Exercise text:
4.      Do not open email attachments from unknown senders: 

These could be infected with malware.

5.      Do not click on links in emails from unknown senders or unfamiliar websites:

This is a common way that malware is spread.

6.      Avoid using unsecure WiFi networks in public places:

Where in unsecure networks leave you vulnerable to man-in-the-middle attacks.

Conclusion

In today’s dynamic environment, cyber security has become vital for individuals and
families, as well as organizations (such as military, government, business houses,
educational and financial institutions, corporations and others) that collect and store a
wide range of confidential data on computers and transmit that to other computers
across different networks. For families, protection of children and family members
from cyber-crime has become substantially important. For an individual, protecting
information that could impact social life as well as personal finance is essential. The
internet has provided a wide array of learning opportunities, but there are risks too.
Photos, videos and other personal information shared by an individual on social
networking sites such as Facebook, Twitter can be inappropriately used by others may
lead to serious and even life-threatening incidents. Social networking sites have
become the most popular medium for sharing information and connecting with other
people. But these sites have created varied opportunities for cyber-crimes,
compromised personal identities and information leakage. Therefore, it is important
for individuals to understand how to protect against cyber threats, and must also
comprehend the difference between virtual and real world. One should learn how to
protect computers and personal information from being hacked and should engage in
appropriate online behavior in order to eliminate changes of cyber threats and thereby
creating a safer online environment.

Apply what you read:
[A] Write out everything in the cyber security text from "This is a common" down to "to man-in-the-middle attacks.".
[B] Which social networking sites does the cyber security text name as examples?

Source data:
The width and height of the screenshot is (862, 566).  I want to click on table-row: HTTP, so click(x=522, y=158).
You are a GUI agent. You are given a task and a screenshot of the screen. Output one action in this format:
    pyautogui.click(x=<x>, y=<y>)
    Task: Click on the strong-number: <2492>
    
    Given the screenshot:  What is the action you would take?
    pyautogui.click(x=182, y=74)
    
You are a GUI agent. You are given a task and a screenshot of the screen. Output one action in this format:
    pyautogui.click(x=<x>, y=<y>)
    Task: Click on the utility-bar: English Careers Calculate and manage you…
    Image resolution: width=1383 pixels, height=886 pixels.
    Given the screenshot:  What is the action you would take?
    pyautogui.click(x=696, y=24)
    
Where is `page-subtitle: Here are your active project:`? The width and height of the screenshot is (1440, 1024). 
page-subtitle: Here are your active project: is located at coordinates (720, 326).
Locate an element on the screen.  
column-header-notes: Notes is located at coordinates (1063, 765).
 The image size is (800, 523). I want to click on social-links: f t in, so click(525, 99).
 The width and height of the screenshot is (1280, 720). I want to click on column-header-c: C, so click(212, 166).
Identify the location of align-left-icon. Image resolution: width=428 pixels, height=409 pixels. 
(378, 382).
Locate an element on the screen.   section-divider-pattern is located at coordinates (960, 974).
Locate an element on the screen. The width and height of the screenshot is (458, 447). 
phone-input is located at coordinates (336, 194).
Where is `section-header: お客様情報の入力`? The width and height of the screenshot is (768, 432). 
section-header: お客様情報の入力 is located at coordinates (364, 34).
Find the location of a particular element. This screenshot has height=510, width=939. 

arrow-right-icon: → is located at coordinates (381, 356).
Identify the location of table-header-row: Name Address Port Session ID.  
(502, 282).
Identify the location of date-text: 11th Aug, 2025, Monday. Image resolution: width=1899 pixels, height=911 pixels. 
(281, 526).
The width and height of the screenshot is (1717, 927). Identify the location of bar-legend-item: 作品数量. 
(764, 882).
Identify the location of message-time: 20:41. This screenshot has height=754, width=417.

Answers for the tasks:
[A]
This is a common way that malware is spread.

6.      Avoid using unsecure WiFi networks in public places:

Where in unsecure networks leave you vulnerable to man-in-the-middle attacks.

[B] Facebook and Twitter.